# Simply Trig Expression

1. Sep 25, 2007

1. The problem statement, all variables and given/known data

Simplify the expression:

cos(2sin^-1 (5x))

2. Relevant equations

Fundamental identities: 1 = sin^2 ϑ + cos^2 ϑ : I think you use this one?

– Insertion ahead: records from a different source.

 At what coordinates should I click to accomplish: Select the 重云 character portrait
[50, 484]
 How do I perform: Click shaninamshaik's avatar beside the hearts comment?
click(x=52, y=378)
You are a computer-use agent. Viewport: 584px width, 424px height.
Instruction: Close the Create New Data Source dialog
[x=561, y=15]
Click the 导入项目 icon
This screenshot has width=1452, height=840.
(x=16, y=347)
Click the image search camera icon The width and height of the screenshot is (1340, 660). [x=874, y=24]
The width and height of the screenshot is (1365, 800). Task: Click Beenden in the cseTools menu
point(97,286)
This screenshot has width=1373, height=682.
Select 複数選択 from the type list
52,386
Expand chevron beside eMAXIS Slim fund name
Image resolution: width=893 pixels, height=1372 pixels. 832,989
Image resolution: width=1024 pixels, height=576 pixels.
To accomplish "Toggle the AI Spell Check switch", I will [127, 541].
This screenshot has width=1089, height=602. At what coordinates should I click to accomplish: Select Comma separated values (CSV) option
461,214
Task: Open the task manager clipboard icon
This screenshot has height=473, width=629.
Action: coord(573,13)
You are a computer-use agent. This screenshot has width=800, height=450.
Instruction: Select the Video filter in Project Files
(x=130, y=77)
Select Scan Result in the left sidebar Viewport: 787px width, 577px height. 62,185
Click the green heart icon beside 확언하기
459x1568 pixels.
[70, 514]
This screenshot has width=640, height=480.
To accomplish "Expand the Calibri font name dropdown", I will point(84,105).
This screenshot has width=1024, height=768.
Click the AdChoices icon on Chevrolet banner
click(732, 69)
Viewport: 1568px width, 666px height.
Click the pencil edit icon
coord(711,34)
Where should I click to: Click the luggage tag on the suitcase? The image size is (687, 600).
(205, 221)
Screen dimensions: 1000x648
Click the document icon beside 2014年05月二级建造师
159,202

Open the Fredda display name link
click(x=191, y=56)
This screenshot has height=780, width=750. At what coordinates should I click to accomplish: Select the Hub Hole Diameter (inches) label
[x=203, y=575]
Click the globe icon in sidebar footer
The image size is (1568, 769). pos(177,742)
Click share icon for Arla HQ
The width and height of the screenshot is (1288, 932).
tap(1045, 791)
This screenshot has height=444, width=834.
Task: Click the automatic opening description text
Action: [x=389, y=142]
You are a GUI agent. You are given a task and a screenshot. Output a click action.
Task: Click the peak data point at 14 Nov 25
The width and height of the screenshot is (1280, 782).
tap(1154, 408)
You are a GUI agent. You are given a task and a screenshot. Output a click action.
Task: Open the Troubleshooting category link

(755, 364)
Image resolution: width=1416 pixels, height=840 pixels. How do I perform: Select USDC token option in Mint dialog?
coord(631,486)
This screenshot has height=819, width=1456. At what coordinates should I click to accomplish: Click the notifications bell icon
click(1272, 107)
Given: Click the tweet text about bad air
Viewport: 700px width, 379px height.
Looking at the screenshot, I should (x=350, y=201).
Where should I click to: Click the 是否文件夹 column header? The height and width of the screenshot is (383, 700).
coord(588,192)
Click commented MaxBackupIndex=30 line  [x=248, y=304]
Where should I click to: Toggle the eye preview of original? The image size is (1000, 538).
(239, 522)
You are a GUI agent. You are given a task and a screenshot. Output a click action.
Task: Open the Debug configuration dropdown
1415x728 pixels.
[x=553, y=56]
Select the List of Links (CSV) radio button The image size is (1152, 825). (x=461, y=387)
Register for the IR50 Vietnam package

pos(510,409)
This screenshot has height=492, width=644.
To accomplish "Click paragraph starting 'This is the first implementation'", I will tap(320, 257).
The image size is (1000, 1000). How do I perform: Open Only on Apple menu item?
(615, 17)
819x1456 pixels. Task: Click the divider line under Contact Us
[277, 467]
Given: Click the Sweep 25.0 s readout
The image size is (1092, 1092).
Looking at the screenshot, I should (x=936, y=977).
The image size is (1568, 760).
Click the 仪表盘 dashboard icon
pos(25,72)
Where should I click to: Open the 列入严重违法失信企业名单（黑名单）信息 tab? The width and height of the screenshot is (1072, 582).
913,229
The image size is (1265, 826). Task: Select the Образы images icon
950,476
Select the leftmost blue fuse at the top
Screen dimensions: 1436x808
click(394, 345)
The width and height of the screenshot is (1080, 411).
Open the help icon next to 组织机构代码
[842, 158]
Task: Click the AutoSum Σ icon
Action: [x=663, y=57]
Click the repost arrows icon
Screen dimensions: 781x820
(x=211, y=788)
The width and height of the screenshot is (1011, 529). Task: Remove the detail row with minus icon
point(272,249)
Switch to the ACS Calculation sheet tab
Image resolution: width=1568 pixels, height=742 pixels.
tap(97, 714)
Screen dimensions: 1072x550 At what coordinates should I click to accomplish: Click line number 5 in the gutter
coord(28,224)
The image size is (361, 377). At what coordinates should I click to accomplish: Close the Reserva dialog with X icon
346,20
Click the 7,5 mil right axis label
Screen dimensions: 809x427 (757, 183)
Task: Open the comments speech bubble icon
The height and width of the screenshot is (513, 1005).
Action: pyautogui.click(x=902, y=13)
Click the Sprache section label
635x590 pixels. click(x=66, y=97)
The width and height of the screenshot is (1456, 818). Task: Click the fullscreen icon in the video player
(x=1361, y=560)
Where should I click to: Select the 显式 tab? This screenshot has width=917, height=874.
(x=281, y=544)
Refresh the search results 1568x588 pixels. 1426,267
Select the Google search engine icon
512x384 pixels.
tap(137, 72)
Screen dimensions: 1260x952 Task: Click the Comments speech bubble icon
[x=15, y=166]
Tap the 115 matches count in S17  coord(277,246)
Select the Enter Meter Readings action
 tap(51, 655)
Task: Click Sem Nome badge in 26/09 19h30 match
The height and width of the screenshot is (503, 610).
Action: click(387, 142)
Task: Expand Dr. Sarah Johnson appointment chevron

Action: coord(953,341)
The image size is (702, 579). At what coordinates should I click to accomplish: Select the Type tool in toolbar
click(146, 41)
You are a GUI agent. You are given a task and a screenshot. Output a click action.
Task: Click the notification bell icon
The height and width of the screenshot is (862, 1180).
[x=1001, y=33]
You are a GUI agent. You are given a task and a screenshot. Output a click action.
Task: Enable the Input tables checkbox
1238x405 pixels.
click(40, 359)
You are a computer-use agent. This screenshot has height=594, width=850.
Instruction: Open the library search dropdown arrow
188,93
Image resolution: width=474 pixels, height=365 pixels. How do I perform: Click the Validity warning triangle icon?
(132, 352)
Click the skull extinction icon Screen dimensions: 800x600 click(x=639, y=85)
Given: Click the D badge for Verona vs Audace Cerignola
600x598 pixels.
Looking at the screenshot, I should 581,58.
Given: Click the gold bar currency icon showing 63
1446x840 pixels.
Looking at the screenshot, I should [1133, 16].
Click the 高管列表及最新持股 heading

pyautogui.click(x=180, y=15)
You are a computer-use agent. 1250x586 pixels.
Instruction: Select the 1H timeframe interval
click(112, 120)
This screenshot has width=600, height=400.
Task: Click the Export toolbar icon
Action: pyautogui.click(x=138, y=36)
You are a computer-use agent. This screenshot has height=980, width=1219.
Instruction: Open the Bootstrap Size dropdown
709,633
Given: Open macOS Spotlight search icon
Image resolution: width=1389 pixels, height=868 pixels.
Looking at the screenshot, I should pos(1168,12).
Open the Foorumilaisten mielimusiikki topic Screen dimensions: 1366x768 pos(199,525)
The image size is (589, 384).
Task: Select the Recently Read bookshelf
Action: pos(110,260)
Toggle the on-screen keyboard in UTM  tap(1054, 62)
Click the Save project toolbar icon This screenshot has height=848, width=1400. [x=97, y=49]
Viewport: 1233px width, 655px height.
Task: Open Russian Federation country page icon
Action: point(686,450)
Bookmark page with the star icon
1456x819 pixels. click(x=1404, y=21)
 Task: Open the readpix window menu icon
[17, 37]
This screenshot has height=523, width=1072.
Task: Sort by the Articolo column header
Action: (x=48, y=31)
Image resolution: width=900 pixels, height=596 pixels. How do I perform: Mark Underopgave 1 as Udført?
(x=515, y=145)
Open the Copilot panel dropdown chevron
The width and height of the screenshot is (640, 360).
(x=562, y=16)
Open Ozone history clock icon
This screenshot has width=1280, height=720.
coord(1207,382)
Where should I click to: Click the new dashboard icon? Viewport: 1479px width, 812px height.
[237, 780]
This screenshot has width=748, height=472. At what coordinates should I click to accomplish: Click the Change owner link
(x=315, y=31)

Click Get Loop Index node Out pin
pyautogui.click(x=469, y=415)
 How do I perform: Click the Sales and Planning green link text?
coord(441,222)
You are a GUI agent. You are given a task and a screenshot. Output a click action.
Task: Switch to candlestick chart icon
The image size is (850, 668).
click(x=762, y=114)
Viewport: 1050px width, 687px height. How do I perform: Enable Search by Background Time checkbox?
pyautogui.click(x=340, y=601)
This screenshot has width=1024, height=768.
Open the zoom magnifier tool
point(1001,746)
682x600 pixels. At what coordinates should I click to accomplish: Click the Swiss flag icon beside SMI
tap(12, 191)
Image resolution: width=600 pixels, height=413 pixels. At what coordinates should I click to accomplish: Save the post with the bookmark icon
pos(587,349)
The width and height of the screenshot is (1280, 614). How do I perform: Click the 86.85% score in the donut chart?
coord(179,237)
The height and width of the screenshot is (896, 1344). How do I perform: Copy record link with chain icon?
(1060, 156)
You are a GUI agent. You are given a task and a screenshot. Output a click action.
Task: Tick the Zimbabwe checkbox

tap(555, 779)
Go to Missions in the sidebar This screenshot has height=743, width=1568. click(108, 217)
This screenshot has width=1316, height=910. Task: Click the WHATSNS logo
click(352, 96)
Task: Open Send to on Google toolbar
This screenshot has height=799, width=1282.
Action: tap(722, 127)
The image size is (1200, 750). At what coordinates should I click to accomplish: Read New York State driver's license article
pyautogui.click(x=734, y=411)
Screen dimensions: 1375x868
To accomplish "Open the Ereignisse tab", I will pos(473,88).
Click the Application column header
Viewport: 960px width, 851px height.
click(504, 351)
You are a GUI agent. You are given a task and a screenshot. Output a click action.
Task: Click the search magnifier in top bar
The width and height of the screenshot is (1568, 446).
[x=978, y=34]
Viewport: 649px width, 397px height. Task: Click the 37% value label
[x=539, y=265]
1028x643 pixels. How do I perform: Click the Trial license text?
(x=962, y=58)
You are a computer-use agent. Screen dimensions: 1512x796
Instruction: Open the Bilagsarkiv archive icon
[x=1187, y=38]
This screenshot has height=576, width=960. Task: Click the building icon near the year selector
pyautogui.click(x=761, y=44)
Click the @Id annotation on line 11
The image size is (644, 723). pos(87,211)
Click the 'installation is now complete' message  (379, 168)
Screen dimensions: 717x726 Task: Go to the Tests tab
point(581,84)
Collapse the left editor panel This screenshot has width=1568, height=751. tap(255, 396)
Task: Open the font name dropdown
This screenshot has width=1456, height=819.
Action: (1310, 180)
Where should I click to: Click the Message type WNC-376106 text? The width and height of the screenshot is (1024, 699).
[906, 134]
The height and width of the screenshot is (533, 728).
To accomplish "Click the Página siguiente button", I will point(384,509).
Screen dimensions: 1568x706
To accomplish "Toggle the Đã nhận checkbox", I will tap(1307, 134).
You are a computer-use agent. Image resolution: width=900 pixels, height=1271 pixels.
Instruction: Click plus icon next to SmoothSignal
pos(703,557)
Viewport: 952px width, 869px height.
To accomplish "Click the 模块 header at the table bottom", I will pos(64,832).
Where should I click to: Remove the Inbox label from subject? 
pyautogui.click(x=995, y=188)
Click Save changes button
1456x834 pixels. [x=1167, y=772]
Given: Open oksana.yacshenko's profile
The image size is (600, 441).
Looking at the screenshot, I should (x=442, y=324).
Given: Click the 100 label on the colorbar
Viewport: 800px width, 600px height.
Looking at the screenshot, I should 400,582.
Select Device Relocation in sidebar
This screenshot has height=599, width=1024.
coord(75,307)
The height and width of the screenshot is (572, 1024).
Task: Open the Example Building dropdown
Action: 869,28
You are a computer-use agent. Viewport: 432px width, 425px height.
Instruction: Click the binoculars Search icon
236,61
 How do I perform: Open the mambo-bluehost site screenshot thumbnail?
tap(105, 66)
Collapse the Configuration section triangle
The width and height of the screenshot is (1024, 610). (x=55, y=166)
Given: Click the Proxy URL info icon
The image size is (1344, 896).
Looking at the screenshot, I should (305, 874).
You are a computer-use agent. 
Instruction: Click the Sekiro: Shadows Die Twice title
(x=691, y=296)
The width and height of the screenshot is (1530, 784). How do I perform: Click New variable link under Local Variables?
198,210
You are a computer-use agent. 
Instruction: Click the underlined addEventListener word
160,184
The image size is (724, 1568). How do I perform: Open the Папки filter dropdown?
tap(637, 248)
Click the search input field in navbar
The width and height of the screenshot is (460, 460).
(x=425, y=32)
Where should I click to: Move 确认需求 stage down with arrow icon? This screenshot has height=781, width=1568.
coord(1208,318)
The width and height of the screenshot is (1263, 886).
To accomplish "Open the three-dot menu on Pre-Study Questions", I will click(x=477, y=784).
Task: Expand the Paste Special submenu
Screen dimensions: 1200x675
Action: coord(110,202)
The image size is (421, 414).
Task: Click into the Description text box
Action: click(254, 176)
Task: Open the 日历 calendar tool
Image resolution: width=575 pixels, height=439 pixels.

3. The attempt at a solution

Let y=2sin^-1(5x)
sin y = 10x

so, you plug in?
1 = 10x^2 + cos^2 y

not really sure if im on the right path or what to do next

2. Sep 25, 2007

### Avodyne

Do you know a "double angle formula" that expresses cos(2t) in terms of sin(t)?

3. Sep 25, 2007

cos 2t = 1 - 2sin²t

let t = sin^-1 5x
so sin t = 5x

cos 2t = 1 - 2(5x²)
cos t = ( 1 - 2(5x²) ) / (2)

is this correct?

Last edited: Sep 26, 2007
4. Sep 26, 2007

### Avodyne

cos(2t)=1-2(5x2) is almost correct; if t=arcsin(5x), what is sin2t ? But your last line is not correct. (Can you see why?) However, you don't need the last line; you have simplified the expression, and you're done!

5. Sep 26, 2007

sin²t = 5x²?

6. Sep 26, 2007

is cos 2t = 1 - 2(5x²) in simplest form? is that the answer?

7. Sep 26, 2007

### Avodyne

sin t = 5x, so sin2t=(5x)2=25x2.

But I'm sure you knew that ...

8. Sep 26, 2007

Oh duh, ok from the start:

cos(2 arcsin 5x)
Let t = arcsin 5x
so, sin t = 5x

Since cos 2t = 1 - 2sin²t

cos 2t = 1 - 2(5x)²
cos 2t = 1 - 2(25x²)

9. Sep 26, 2007

### Avodyne

That's it. You might want to simplify it further to 1-50x2, but that's a minor detail.